And your example doesn't really offer any counter-argument so much as you're just suggesting a different usage of the term "knowledge", and one which apparently just conflates knowledge with belief. There seems to be no good reason to adopt this usage, it seems needless confusing. There's no reason to say that Newton did know, even though what he knew was false, when we can more accurately describe the situation as one in which Newton believed, and believed he knew, but did not in fact know. Being regarded as knowledge and actually being knowledge are not the same thing, even if the difference between the two is never given in a moment.
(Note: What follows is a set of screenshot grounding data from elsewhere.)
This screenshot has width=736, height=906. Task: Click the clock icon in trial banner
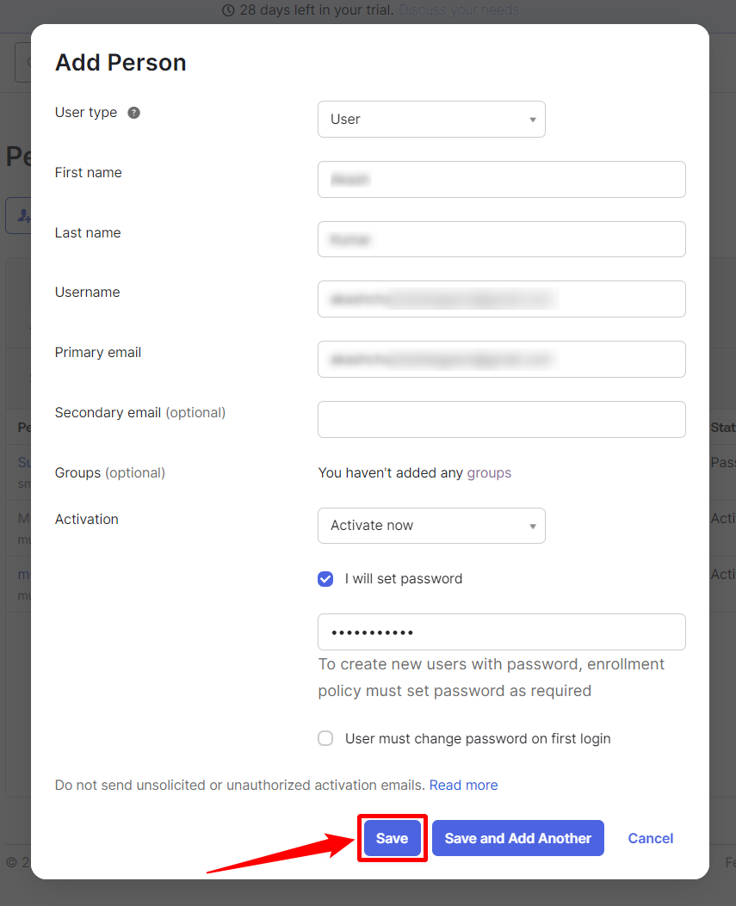point(228,10)
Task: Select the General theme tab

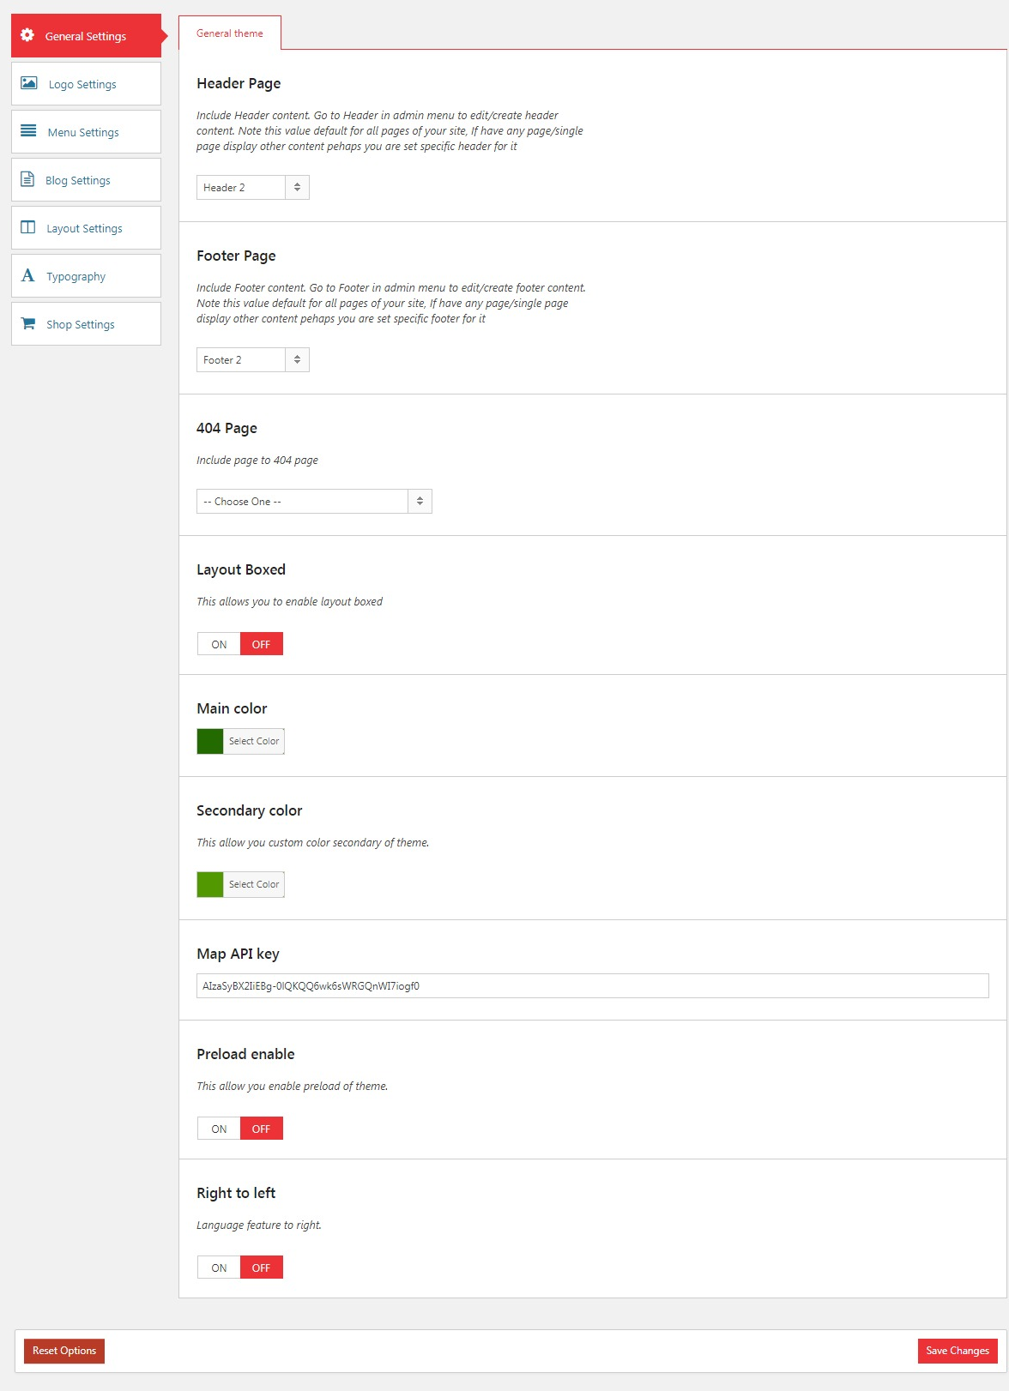Action: (x=230, y=33)
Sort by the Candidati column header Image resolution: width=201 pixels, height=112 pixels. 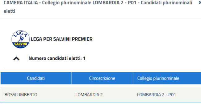tap(36, 78)

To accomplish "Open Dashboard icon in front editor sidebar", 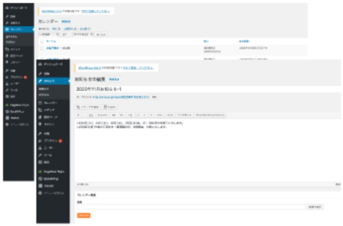I will click(x=40, y=65).
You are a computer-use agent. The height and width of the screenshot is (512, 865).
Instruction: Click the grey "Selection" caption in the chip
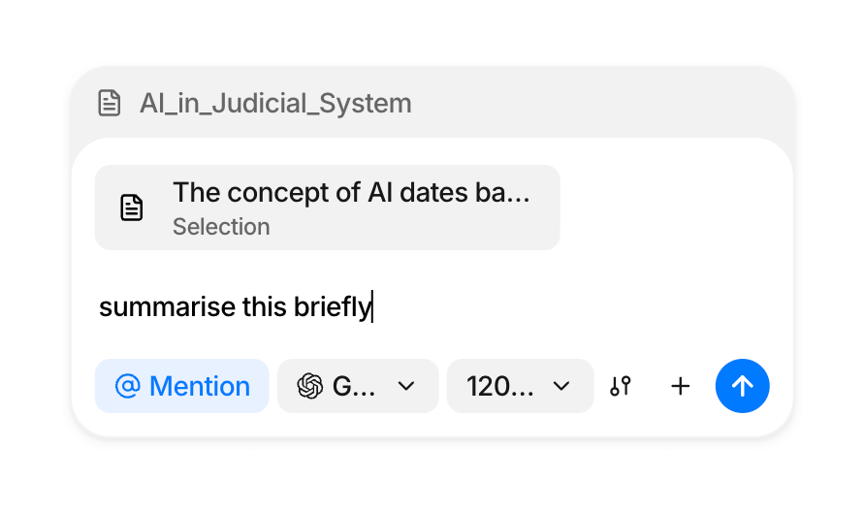221,227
Knowledge isn't a thing that stands outside judgement.
Of course. Knowledge is a judgment, one which is dependent upon the resources at hand. And it is a judgment that is prone to error. But error also implies correctness, which implies that it is not subjective- there actually are genuine cases of knowledge, and genuine cases of error, it is not simply a matter of being "regarded" or "considered" as knowledge. We can just never identify them as such with absolute infallibility. :D
 

Enai de a lukal

Well-Known Member
When we determine something incorrect, false, or wrong, we haven't eliminated truth. We have affirmed the truth of the negated proposition and replaced it with another true proposition. We've pushed "the truth" back a little, we've pushed the world back a little (poetically to "uncover a greater truth").
It just looks like you're introducing new and peculiar ways of using key terms here, such as "truth" and "proposition". Without stating your new definitions, and giving some reason why anyone would want to adopt them, what you're saying here just looks false at best, nonsense at worst, such as this-

The proposition is the true world. Nothing "mere" about it.
Um, what? A proposition is a linguistic item making a claim about the world. It is not the world any more than a picture of the Eiffel Tower is the Eiffel Tower.
 

Enai de a lukal

Well-Known Member
Not new or peculiar at all.
Maybe not "new" (maybe you've read these bizarre usages elsewhere), but clearly peculiar. When you use words other than how they are typically used in accepted discourse, we call that "peculiar". And when someone says "the proposition is the true world", either they are using "proposition" (or "world") in a novel way, or they are giving a metaphor, or something else (perhaps the claim is just nonsense through and through)- because clearly, calling a proposition (a linguistic item) "the true world" (and a world is NOT a linguistic item, whether true or not) is, if taken at face-value, simply false.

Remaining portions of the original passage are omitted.